Fragmento ▸

Hace unos años, tuve a un
compañero, maestro de primaria, que no paraba de explicar a todo el mundo las
maravillas de sus proyectos super innovadores. A uno de ellos lo llamaba “la
cesta de la compra”, y tenía que ver con la planificación de la compra y el
cálculo matemático. Le escuché hablar mil veces de las bondades de ese proyecto
y podría reproducir en qué consistía. Pero no viene al caso ni me parece de
recibo. No sé si el método le iba bien o no: nunca me meto en el trabajo de los
demás.
Pero durante un curso, ese
maestro intentó poner en práctica sus proyectos en un aula de secundaria,
aprovechando los famosos “créditos variables”. Estaba convencido del éxito de
su proyecto. No profundizaré en su “puesta en escena”, pero lo cierto es que la
experiencia no le fue muy bien. El profesor en cuestión no lo negaba, aunque achacaba
aquellos fracasos a que los profesores de secundaria habíamos matado la
creatividad de los niños. Parece ser que habíamos acostumbrado a los alumnos a
la disciplina y por eso no eran capaces de “estar activos en el aula” cuando se
rompía la monotonía. La conclusión menos polémica que saqué al respecto es la
siguiente: parece que lo que entretiene a los niños en primaria no parece
motivar del mismo modo a los “niños-más-creciditos” de secundaria.

Datos de origen ▸
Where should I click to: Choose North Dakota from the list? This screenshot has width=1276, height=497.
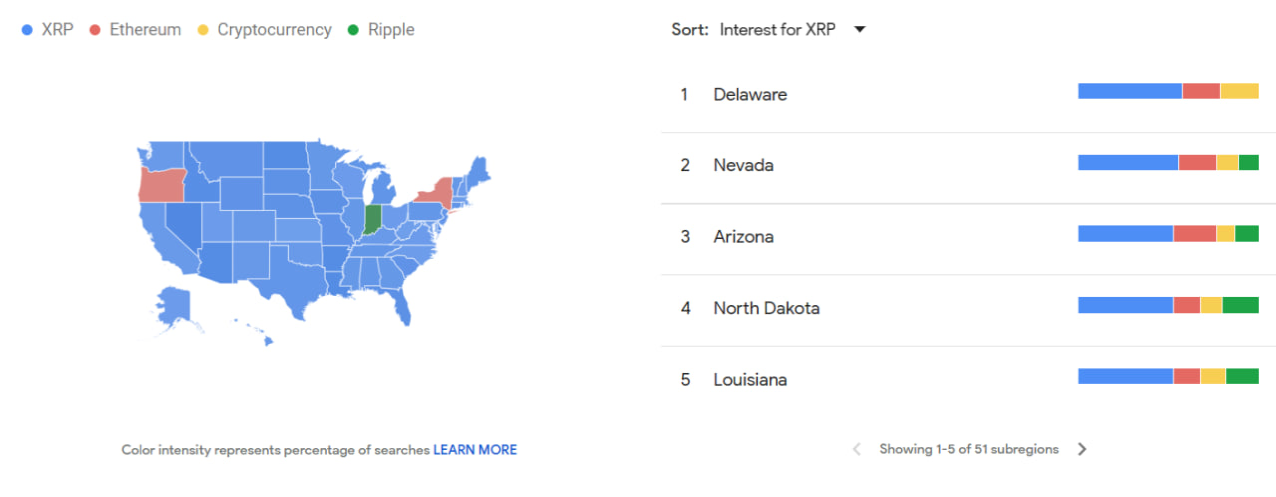[766, 308]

Tarea asignada ▸
Prosigue el texto sobre el maestro de primaria y su proyecto en secundaria a partir de su última oración. Los datos no son necesarios para resolver la tarea.

Resultado obtenido ▸
Pero basta de ironías: explico
esa anécdota porque hace unos días me acordé de ese maestro y de su “cesta de
la compra”. No suelo hacer la compra entre semana, pero hace poco fui a hacer
la compra un viernes por la mañana. ¿Qué encontré en el supermercado? Un montón
de niños que “hacían la compra”. Era una actividad escolar, “perfectamente
integrada en el curriculum”, como me explicó una de las maestras que estaban
allí, aclarándome que “no se trata de una salida cultural”. Debían ser
criaturas de cuarto o quinto de primaria, no más. Iban por grupos, cada grupo
con su carrito, su lista de la compra, y su calculadora. Las profesoras se
encontraban en un punto concreto desde el que resolvían las dudas a sus
alumnos. No sé cuánto tiempo estuvieron realizando la actividad, pero ya
estaban cuando llegué, y allí seguían cuando me fui. Había poca gente en el
supermercado, aunque los críos se portaron muy bien, e incluso pedían perdón
cada vez que atropellaban a alguien.
No opinaré sobre pedagogía ni
sobre esa actividad en concreto. Seguro que posee sus ventajas pedagógicas. Como
mínimo, la actividad cumplía con lo que demandan los cánones posmodernos: los
niños parecían felices, contentos y motivados con la actividad.
Pero vayamos de una vez al “quid”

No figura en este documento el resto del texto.